Like any other computer application, you must first install MS Access to start using it. After installing the application, you can open it. It should be noted that MS Access has seven key components such as
These are clearly the key points for creating, maintaining, and securing a database with MS Access:
Creating a new Microsoft Access Database
The ‘New’ tab appears when you open the backstage of MS Access. This tab provides several ways to create a new database.
- Blank database – You can start from scratch with this option. This works well if you have existing data or specific design requirements.
- Template installed with Access – MS Access has its own in-built templates which you can use if they fit your need. Several templates are available in the ‘New’ tab. You can download extra templates from Office.com.
- Template from Office.com – There are extra templates that you can find from Office.com. You can get them without opening your browser, as these templates are available from the ‘New’ tab.
- Create a database without using a template – For this, you first enter or import data into the table you create when you create a new database. Repeat the process with new tables that you create by using the ‘Table’ command on the ‘Create’ tab.
- Application parts are a feature that lets you use several related database objects together as if they were one. You can also create all database objects such as queries, forms, reports, and macros.
In MS Access, the data in tables are kept into vertical columns and horizontal rows. Fields and documents are also classified as rows and columns.
- Add a table – You can add a new table to an existing database by using the commands in the ‘Tables’ group on the ‘Create’ tab.
- Copying data – You can also copy and paste your data into the table if your data is stored in another program, such as MS Excel. If your data is in MS Word, you need to convert it into a table with separate columns before copying.
- Import, append, or link data from another source- The data stored in another program can be imported into a new table to be appended to an existing table. You can even work with data stored by people in other programs and want to work in MS Access by linking it. You can import data from an MS Excel worksheet, from a table in another MS Access database, from SharePoint list, or many other sources.
- Forms, Reports, and Queries – Forms are used for entering, modifying, and viewing records. When you enter information into a form in MS Access, the data goes into one or more related tables. Queries are used for searching and compiling data. Reports offer you the ability to present your data in print.
- Unique Ribbon System – MS Access uses a tabbed Ribbon system in place of traditional menus. The Ribbon contains many tabs with commands. MS Access also has a backstage view that provides a variety of options for saving, opening, and printing databases.
- Managing a database in MS Access – The database contains many objects that let you interact with data. Before you enter or change data, you should open your database.
The entire database cannot be saved in MS Access.
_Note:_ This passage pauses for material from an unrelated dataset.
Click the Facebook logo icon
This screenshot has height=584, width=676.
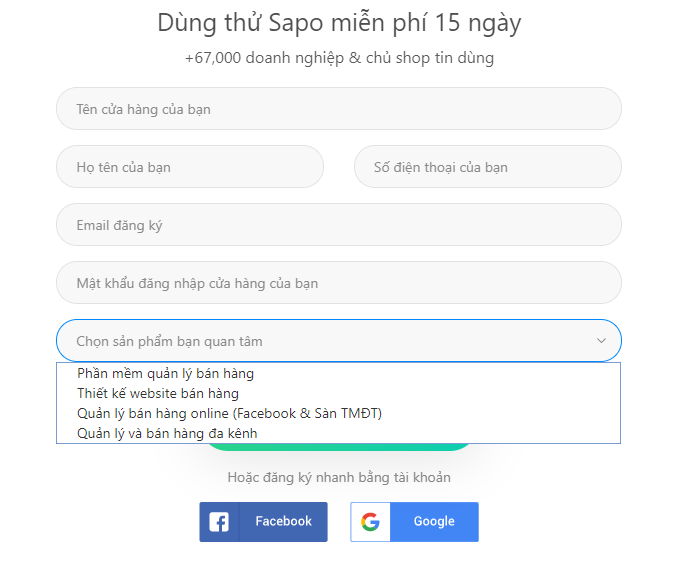coord(219,522)
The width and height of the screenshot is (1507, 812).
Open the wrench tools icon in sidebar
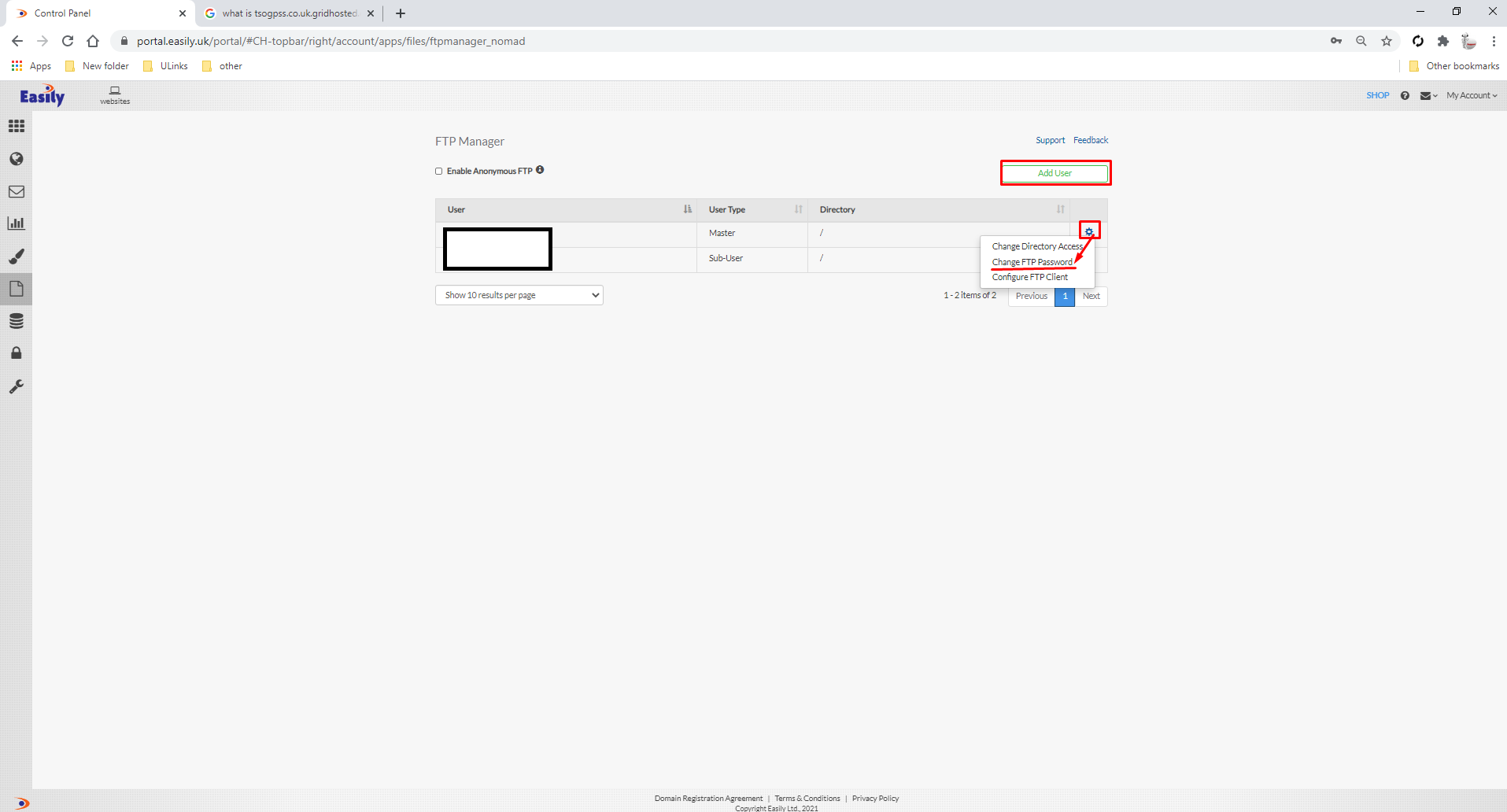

You must save the objects in the database.
Maintaining a Database in MS Access
Keep the following points in mind while maintaining a database in MS Access:
- Compact and Repair database – You can use the ‘Compact and Repair’ Database command in MS Access to prevent or fix corrupted and damaged databases. You should set your database to ‘Compact and Repair’ operation unless you are sharing a single database file with other users on a network. This operation requires exclusive access to the database file, because it may disrupt other users.
- Always backup – During the repair process, MS Access can truncate some data from damaged tables. It is sometimes possible to recover this data from a backup. You should have a back-up strategy apart from your regular back-up before using the ‘Compact and Repair’ command. It is sometimes possible to recover this data from a backup. You can make a backup by using the ‘Back Up Database’ command.
Securing a Database in MS Access
You need to secure your database from any unwanted access. These are a few tips to secure your Microsoft Access Database:
- Preventing loss of data – MS Access saves your work on the go. In the case of an unexpected failure, you are unlikely to lose much work. You can also make changes later to the saved work. You can also make a backup copy of the file to ensure database restoration. This way, you can restore just a database object or an entire table from the back-up. You can also use a copy of the database from a file-system back-up to restore your data.
- Use AutoExec Macro – It checks for changes made in the security session during the last session. This Macro feature executes while launching the database.
- Split your databases – It is easier to protect your databases if you split them into Frontend and Backend. This way you can separate the Frontend and Backend users of your database. A database splitter wizard is available in MS Access.
Split your databases – It is easier to protect your databases if you split them into Frontend and Backend. This way you can separate the Frontend and Backend users of your database. A database splitter wizard is available in MS Access.
- Hide Objects – This is an easy way to protect tables, queries, forms, etc. by hiding them. Unauthorized users cannot alter or misuse your databases.
- Build Access apps – You can build online apps that run-in web browsers through MS Access. These apps allow server-based security.
- Encryption – Encrypts the data and makes it hard to read by disk editors and other utility programs. Users can set a database and open the database only with the password.